Ne yazık ki artık ne pala kilimlerini dokuyanlar, ne tezgahları ne de kumaşları şeritler halinde kesip, birbirine ekleyen çocuklar kaldı. Pala kilimleri de ancak ansiklopedilerde gözlerimize takılıyorlar.. Son yıllarda Pınarhisar a bağlı Poyralı köyünde kadınlara pala kilimi dokuma kurslarının açıldığını duyuyorum. Umarım uzun soluklu bir çalışma olur.
Ancak İstanbul’ da sık sık çöp konteynırlarına atılan yeni sayılabilecek halıları ve kilimleri görünce, üzülüyor ve biz bu kadar müsriflik yapacak kadar zengin mi olduk diye kendi kendime soruyorum.  Geçen gün bir pala kiliminden yapılmış çantası ile alışverişe çıkan bir hanım görünce, işle ve emekle ortaya çıkarılmış bir değerin kıymetini bilip değerlendirme isteğinin varlıkla değil de yeniden kazanılma bilinci ile sağlanabileceğini anladım.
Pala Kilimi, yeniden değerlendirme  düşüncesinin eyleme dönüştürülmesine güzel bir örnek. Ancak bunun gibi yüzlerce örneği aklımız, görgümüz ve isteğimizle bulup uygulayabiliriz. Onlardan artırabileceğimiz para ile de kültürel birikimimize katkısı olabilecek şeylere rahatlıkla harcaya biliriz diye düşünüyorum. 
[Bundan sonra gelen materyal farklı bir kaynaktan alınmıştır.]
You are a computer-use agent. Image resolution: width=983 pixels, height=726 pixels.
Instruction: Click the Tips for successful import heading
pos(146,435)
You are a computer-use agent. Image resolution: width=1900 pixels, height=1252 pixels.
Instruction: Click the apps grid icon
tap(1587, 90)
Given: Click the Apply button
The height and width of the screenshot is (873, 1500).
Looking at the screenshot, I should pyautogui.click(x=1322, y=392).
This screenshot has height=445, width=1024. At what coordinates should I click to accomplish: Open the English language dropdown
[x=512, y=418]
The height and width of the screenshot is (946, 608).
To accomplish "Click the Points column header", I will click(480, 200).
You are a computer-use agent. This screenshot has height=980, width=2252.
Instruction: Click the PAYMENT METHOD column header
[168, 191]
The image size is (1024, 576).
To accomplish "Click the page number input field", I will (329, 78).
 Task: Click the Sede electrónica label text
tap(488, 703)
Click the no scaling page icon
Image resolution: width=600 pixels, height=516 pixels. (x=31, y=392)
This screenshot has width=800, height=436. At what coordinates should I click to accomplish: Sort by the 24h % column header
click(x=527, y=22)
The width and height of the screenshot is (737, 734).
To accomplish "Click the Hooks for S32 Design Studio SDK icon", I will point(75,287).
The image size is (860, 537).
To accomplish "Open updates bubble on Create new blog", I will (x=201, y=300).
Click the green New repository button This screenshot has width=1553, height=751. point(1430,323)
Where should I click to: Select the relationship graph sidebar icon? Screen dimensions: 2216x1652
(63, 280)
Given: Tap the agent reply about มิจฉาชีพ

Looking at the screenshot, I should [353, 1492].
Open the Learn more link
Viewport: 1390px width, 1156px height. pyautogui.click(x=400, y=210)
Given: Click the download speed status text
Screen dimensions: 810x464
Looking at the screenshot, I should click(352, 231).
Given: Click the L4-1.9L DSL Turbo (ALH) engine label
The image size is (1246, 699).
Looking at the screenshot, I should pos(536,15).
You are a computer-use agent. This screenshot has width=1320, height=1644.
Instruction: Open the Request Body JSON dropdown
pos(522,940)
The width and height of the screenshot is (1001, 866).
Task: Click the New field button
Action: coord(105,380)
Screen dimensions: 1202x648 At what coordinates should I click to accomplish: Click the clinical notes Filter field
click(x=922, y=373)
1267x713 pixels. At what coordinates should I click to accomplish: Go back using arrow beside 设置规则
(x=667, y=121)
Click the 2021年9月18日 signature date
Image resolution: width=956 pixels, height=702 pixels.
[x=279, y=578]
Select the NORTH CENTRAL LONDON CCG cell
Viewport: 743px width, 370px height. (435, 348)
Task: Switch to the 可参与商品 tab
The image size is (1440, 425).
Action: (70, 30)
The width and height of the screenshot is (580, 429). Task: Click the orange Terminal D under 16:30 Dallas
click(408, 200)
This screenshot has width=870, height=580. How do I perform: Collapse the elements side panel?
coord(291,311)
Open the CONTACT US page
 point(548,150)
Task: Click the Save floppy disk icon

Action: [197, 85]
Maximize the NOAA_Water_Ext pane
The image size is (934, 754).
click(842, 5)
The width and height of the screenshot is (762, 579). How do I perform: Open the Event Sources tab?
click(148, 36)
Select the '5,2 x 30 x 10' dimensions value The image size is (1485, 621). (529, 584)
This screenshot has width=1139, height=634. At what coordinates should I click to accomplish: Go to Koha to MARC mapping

Yazımı bitirirken aklıma geldi. Kullanılamayacak kadar küçük parçalarda, ince kumaştan yapılmış eski giysilerde  asla çöpe atılmaz, bir çuvalda toplanıp birikince tarak denilen makinelerin olduğu yerlere götürülür. Orada bu kumaş parçaları Kıtık denilen adeta tel tel ayrılarak,yatsak, yastık doldurulmak üzere getirilirdi. Böylelikle de yıllarca daha kullanılma şansı olurdu. Bundan daha güzel bir geri kazanılma ve yeniden değerlendirme olabilir mi diye hala düşünmekteyim.